◆ SET PROBLEM ◆
Set down the data that begins at the line containing "You are a GUI" and continues through the line containing "The height and width of the screenshot is (910, 1920).", reproducing each line verbatim with both of those lines included.
-- start of THE DATA --
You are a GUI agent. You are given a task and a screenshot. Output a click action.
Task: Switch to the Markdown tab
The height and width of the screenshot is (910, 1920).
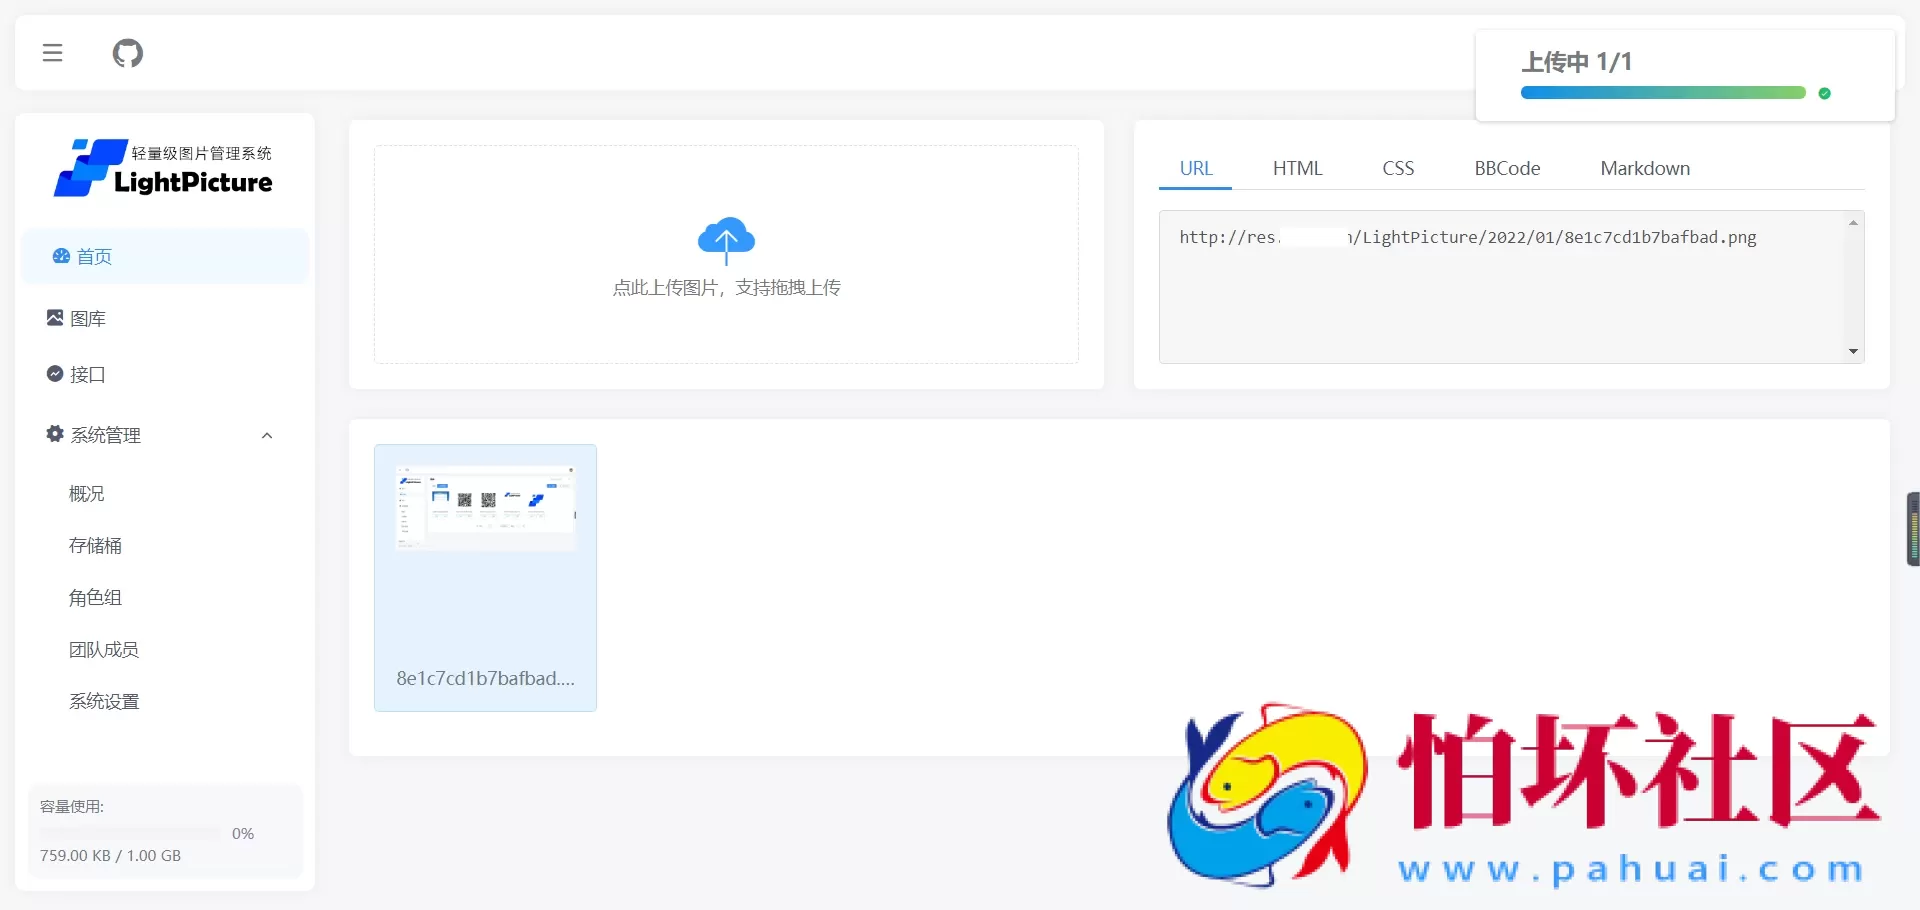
-- end of THE DATA --
-- start of THE DATA --
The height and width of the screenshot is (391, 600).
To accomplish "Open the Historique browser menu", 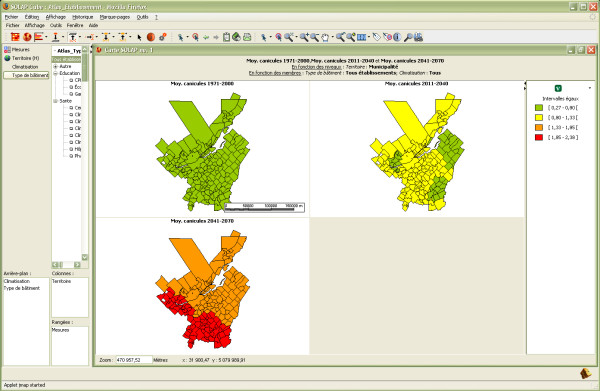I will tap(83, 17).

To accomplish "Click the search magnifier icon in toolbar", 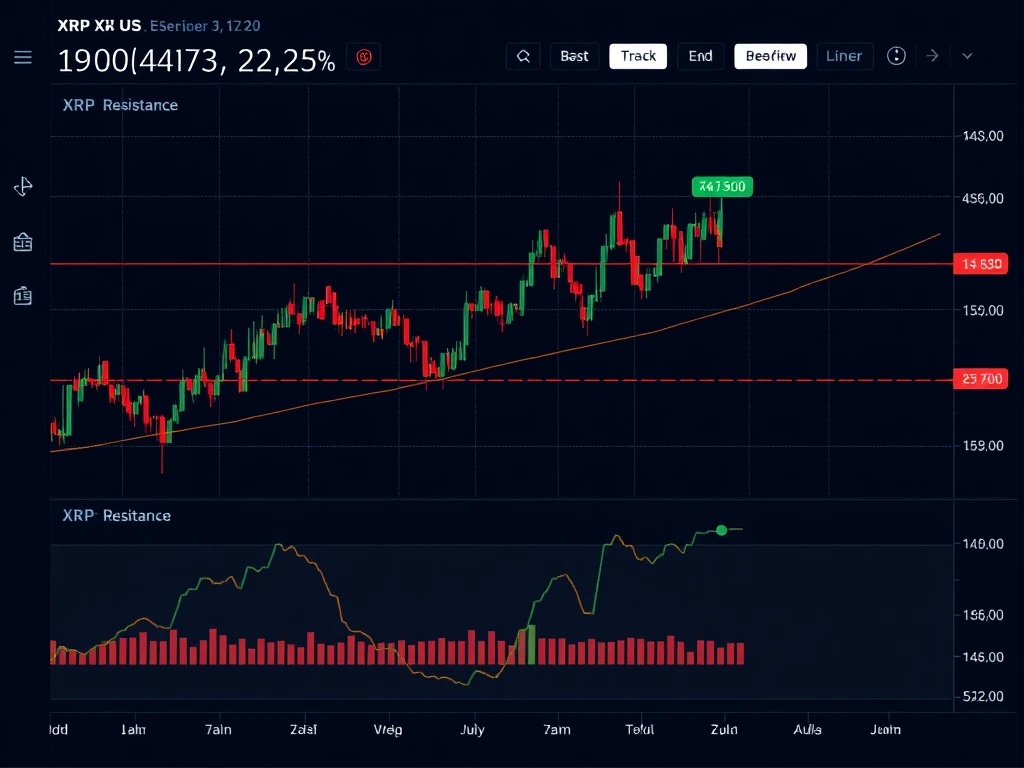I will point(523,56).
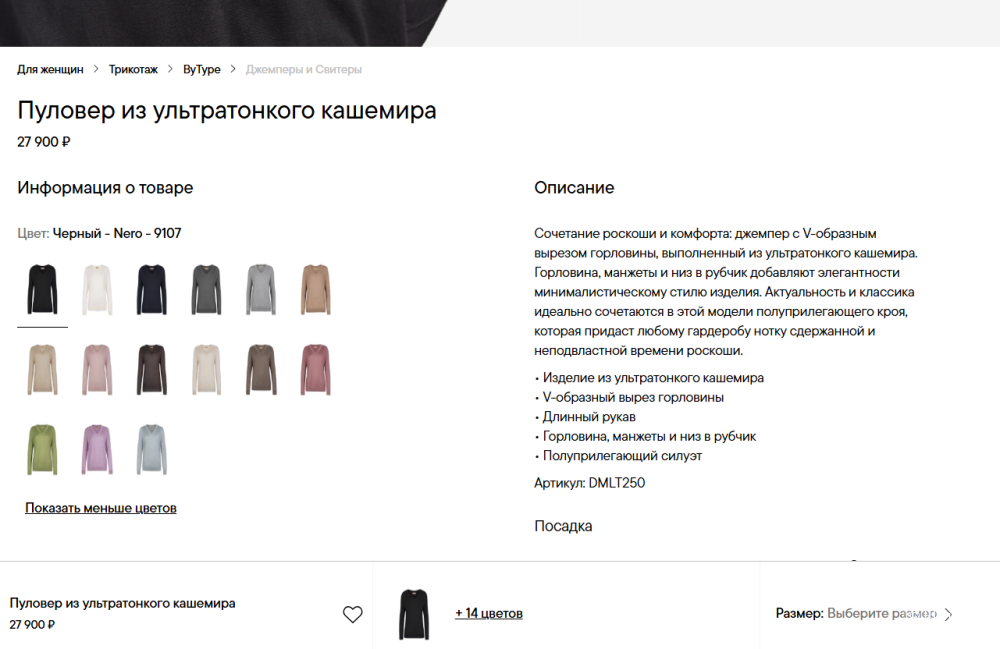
-- end of THE DATA --
◆ THE RESPONSE ◆
You are a GUI agent. You are given a task and a screenshot. Output a click action.
Task: Switch to the Markdown tab
The height and width of the screenshot is (910, 1920).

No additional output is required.